L’évidence de la perte de terrain de la profession de photographe dans le domaine publicitaire a été soutenue dès le départ. La raison évoquée se situe dans le fait que la créativité dans ce secteur se voit de plus en plus réduite et que, par le fait même, la place de celui qui propose l’image devient de plus en plus technique (et peut donc occupée par quiconque, vu la réduction des difficultés techniques). Le monde publicitaire exigerait dorénavant de la productivité bien au-delà de propositions créatives, ce qui relèguerait le rôle du photographe à celui de simple exécutant. Avec l’arrivée du numérique, ce rôle est-il suffisant pour se payer un professionnel ? Voilà maintenant la question.

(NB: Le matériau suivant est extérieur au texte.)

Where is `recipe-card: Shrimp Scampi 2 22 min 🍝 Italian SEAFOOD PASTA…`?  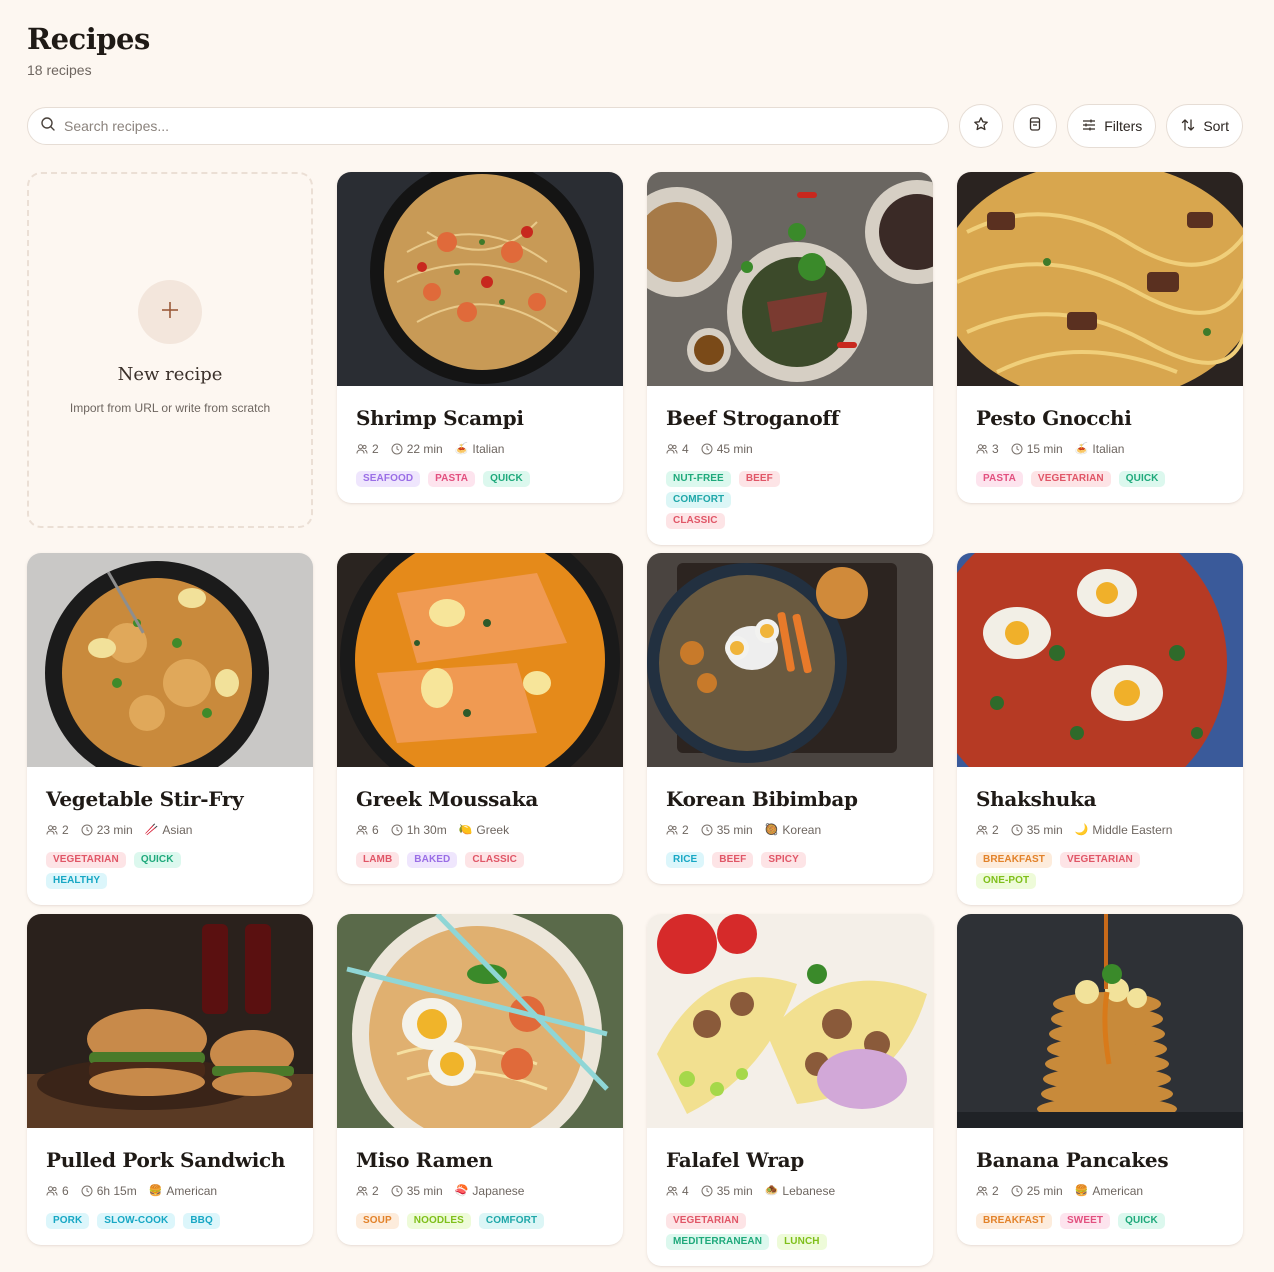 recipe-card: Shrimp Scampi 2 22 min 🍝 Italian SEAFOOD PASTA… is located at coordinates (480, 338).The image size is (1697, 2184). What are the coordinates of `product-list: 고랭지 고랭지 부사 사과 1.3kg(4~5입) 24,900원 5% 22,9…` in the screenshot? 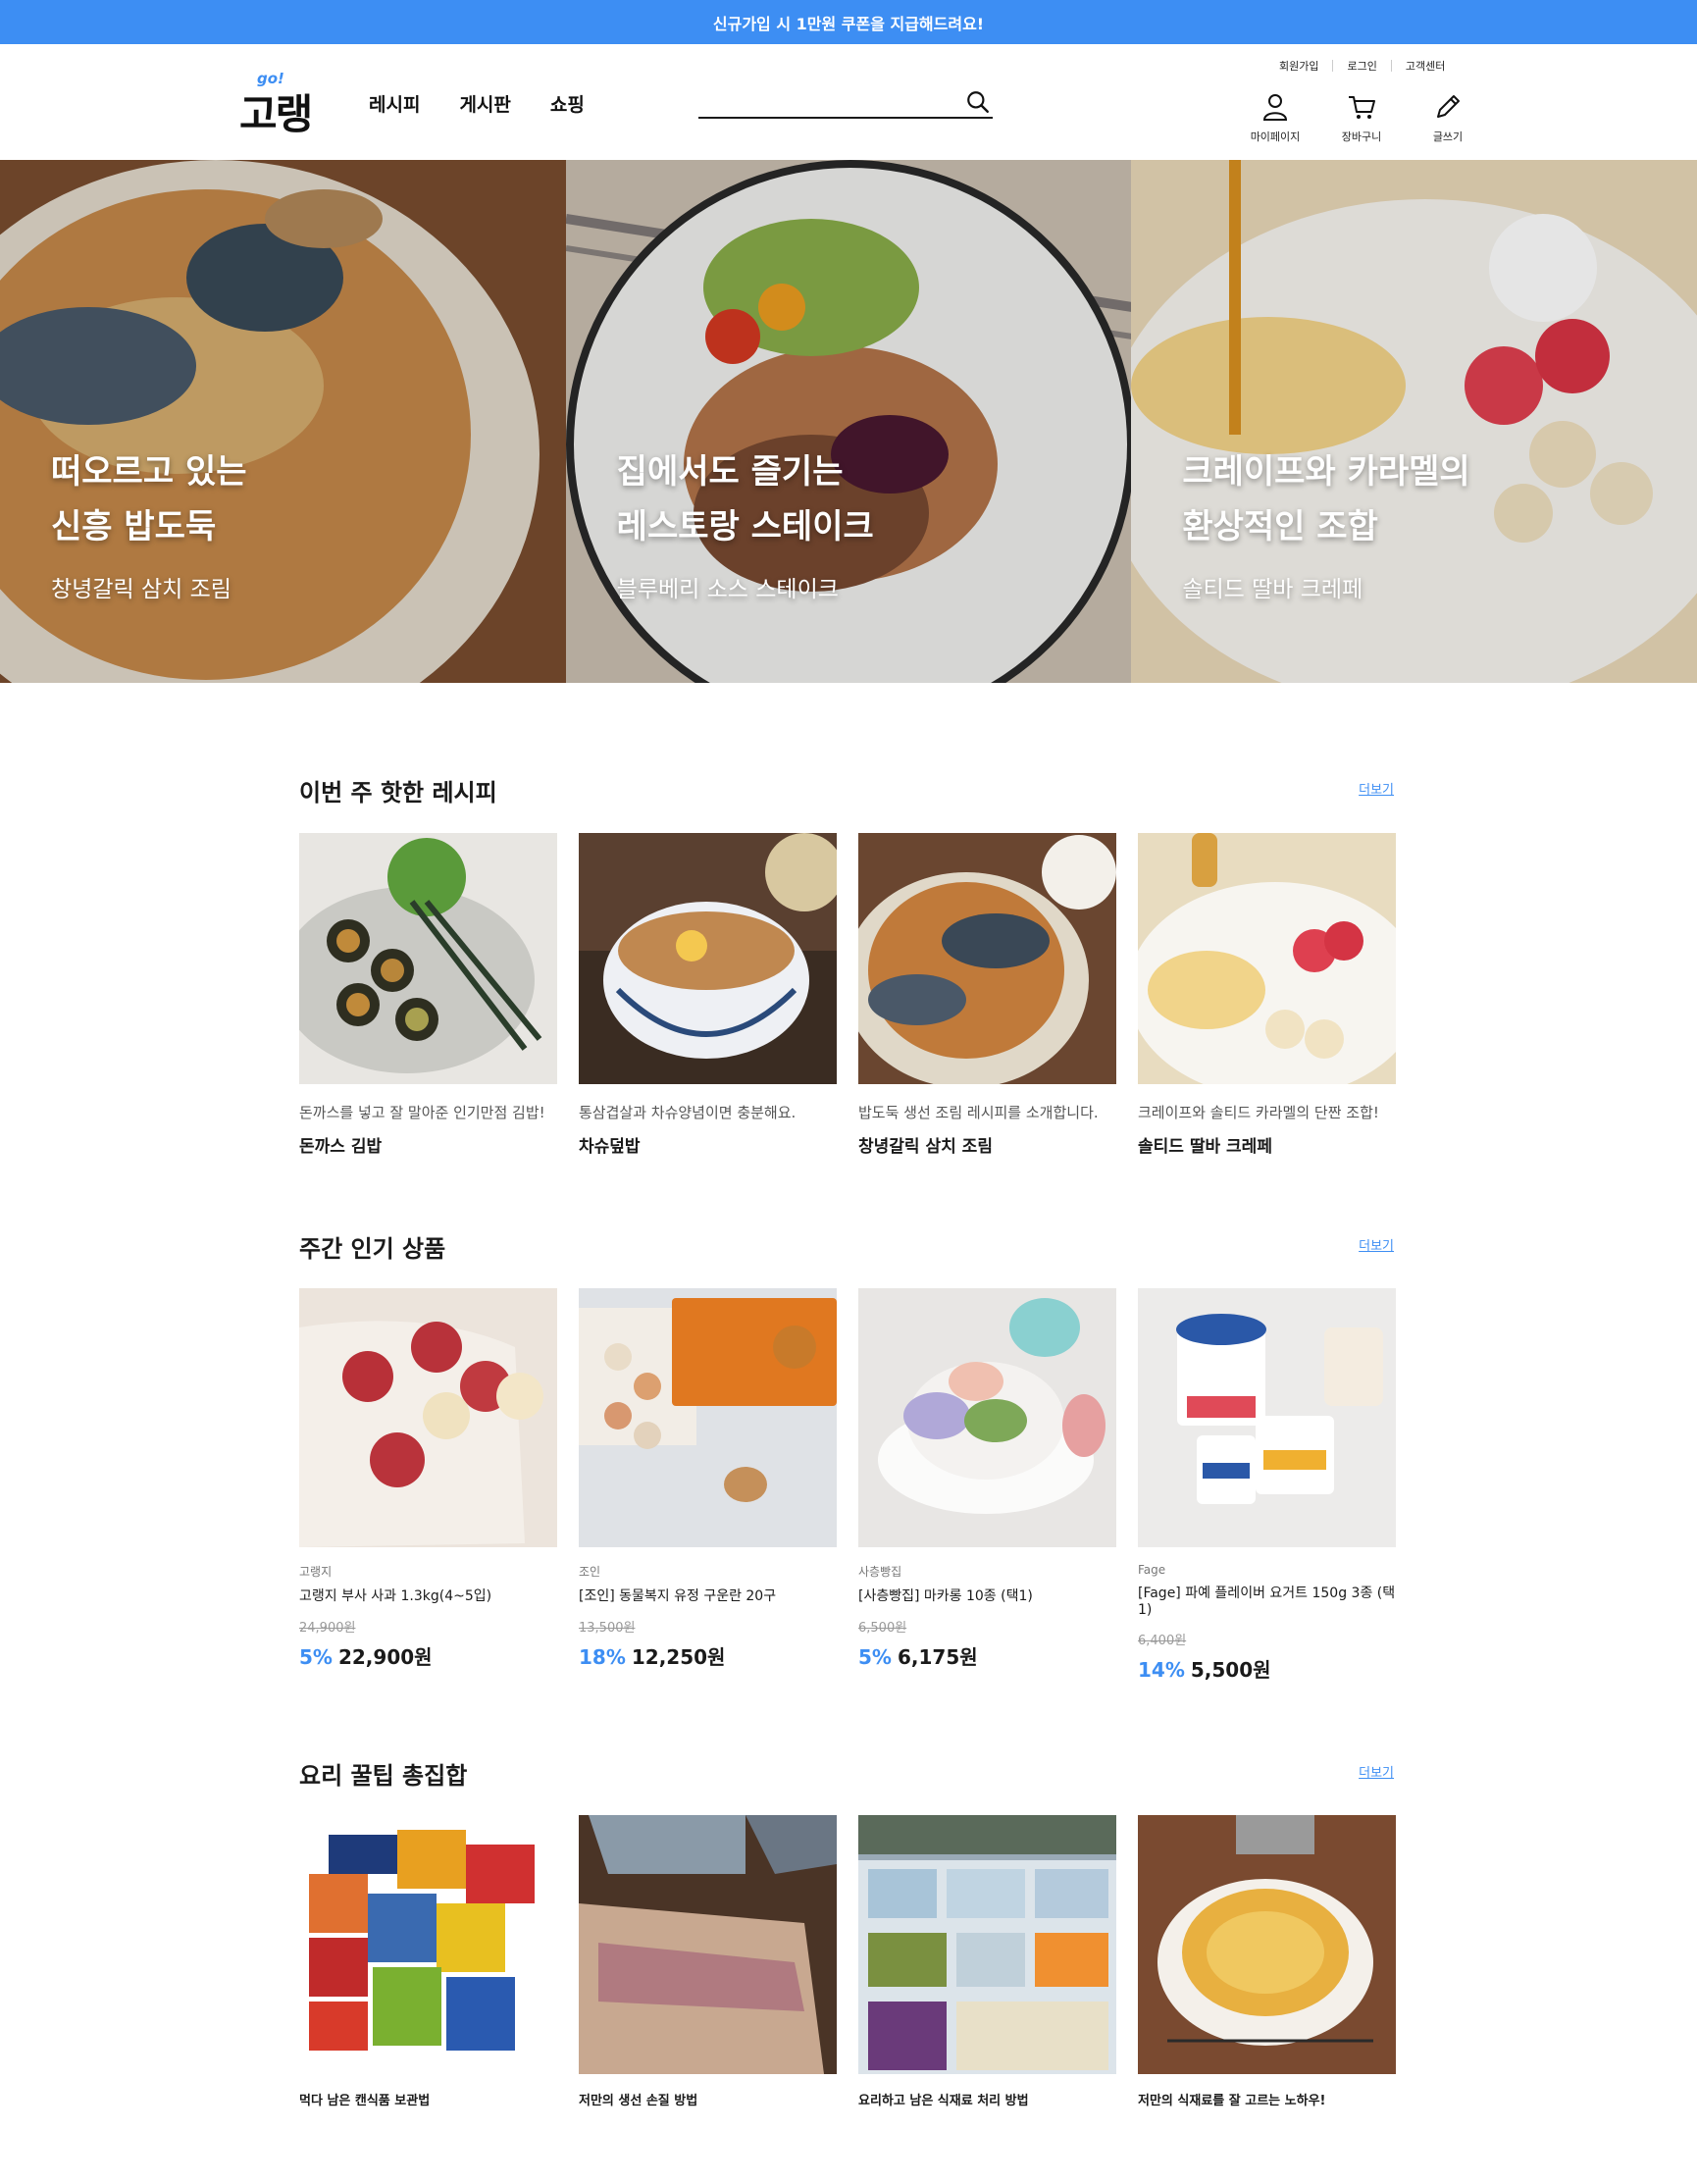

D’autre part, une opinion a été exprimée à l’effet que la compétence d’un photographe professionnel serait toujours nécessaire, surtout dans des secteurs comme la mode par exemple. La profession ne serait donc pas en péril dans son ensemble.
Un point de vue qui remettait en cause le fait qu’un photographe publicitaire soit un artiste a provoqué une réflexion à savoir si le nœud du débat était réellement le fait que la part créative réservée au photographe était la cause de son extinction. Il a aussi été soulevé que la diversité de l’esthétique amenée par la présence de photographes amateurs sur les banques d’images pouvait être bénéfique pour le monde publicitaire, et que cette concurrence pouvait être profitable pour la qualité des produits proposés. N’est-ce pas ici avouer que la proposition créative du photographe en publicité demeure aujourd’hui son principal atout?
Le débat s’est également lancé sur la nécessité de jeter un regard global sur le marché de la production publicitaire et sur une piste de réflexion ciblant le métier de photographe en lien avec celui de graphiste, à savoir à quel point la technologie de l’image dans son ensemble, de par les logiciels de traitement qu’elle met à la portée de tous, pouvait être aussi responsable de la perte de terrain du photographe professionnel.
Il a enfin été question du fait que le changement amené par la photo numérique suscitait beaucoup de craintes, tout comme cela se produit lors de toute révolution technologique dans quelque domaine que soit, mais que le solde de perte d’emplois risque d’être moindre que ce que l’on peut croire pour l’instant : l’adaptation des gens au nouveau contexte de travail qu’exige la présence technologique se fait souvent moins violemment que ce que l’on appréhende, exemple de la révolution industrielle à l’appui.